Last Season’s Shame: 20-13 (10-8) – A solid season for Sexual Frustration that saw them take one each off Kansas and Iowa State. Naturally, they made the tournament, only to get punted in the first round by perhaps the most loathsome Kentucky team in recent memory6.
Emoji-nal State:
Non-Conference Record:
Projected Conference Record: 4-14
Projected Total:

Ranked Game Record: 0-1
Baller Wins:
Slim pickings here, but I’m going to go with a ass beating of Purdue since I can’t honestly count losing by four to ‘Zona as a win7
Brutal Losses: 
Could a team have a harder time winning gimme games? I can’t decide if a 23-point assassination by Pitt is worse than a 2-point edging by Texas Southern. At least Pitt’s a major conference team, one that most likely has a dance invite waiting for them at the end of the season.
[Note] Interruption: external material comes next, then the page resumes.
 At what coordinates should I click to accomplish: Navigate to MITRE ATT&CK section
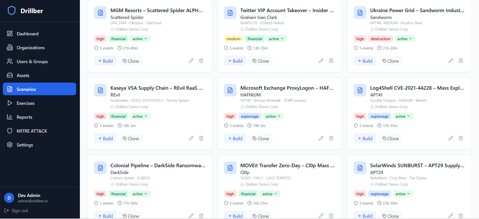[x=32, y=131]
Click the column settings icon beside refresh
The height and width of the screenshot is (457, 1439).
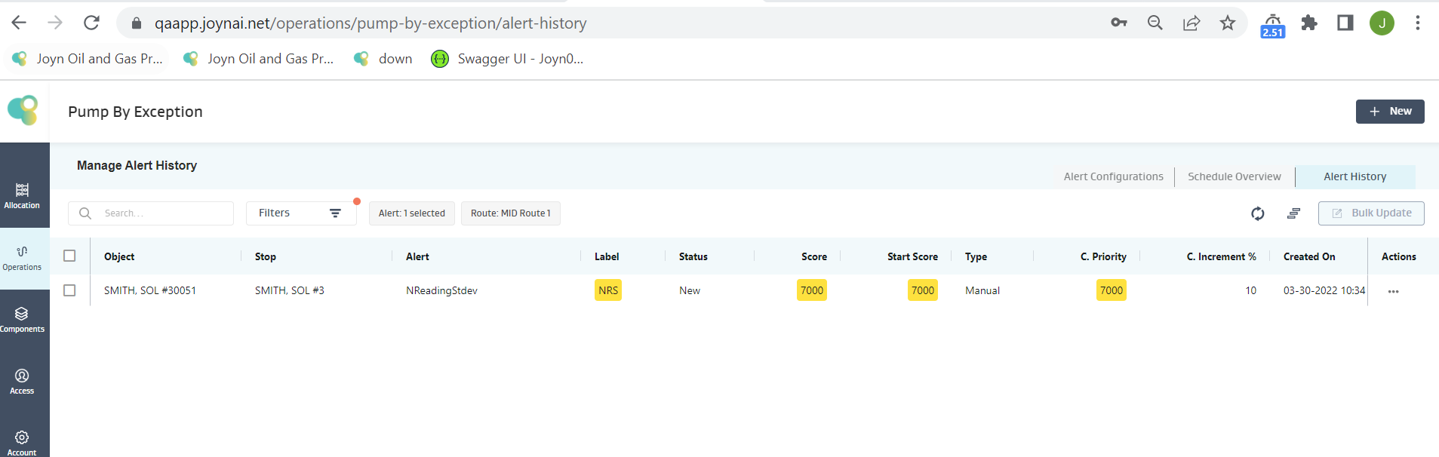1293,213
I really wanted to put K-State higher than this. I like it when the Wildcats can hang in games and make shit interesting. Mostly that’s because I miss Missouri. Like a lot. But what has K-State done so far this year to engender any faith? Look at the record, which would be totally fine if they’d taken their talent level into, say, Kansas’ non-conference slate. It isn’t fine though. They can’t seem to win winnable games. That’s not a good sign in this conference of death.

One thing that might help is that they’ve been reasonably efficient in scoring a horrific8 68.3 PPG. I don’t see much in them to fuel any faith in them being a defensive juggernaut, but if they can figure that end of the court out, they could prove me wrong. I just don’t see that happening, though. I don’t think this is Bruce Weber’s year and, if that’s the case, he might be moving on to greener9 pastures.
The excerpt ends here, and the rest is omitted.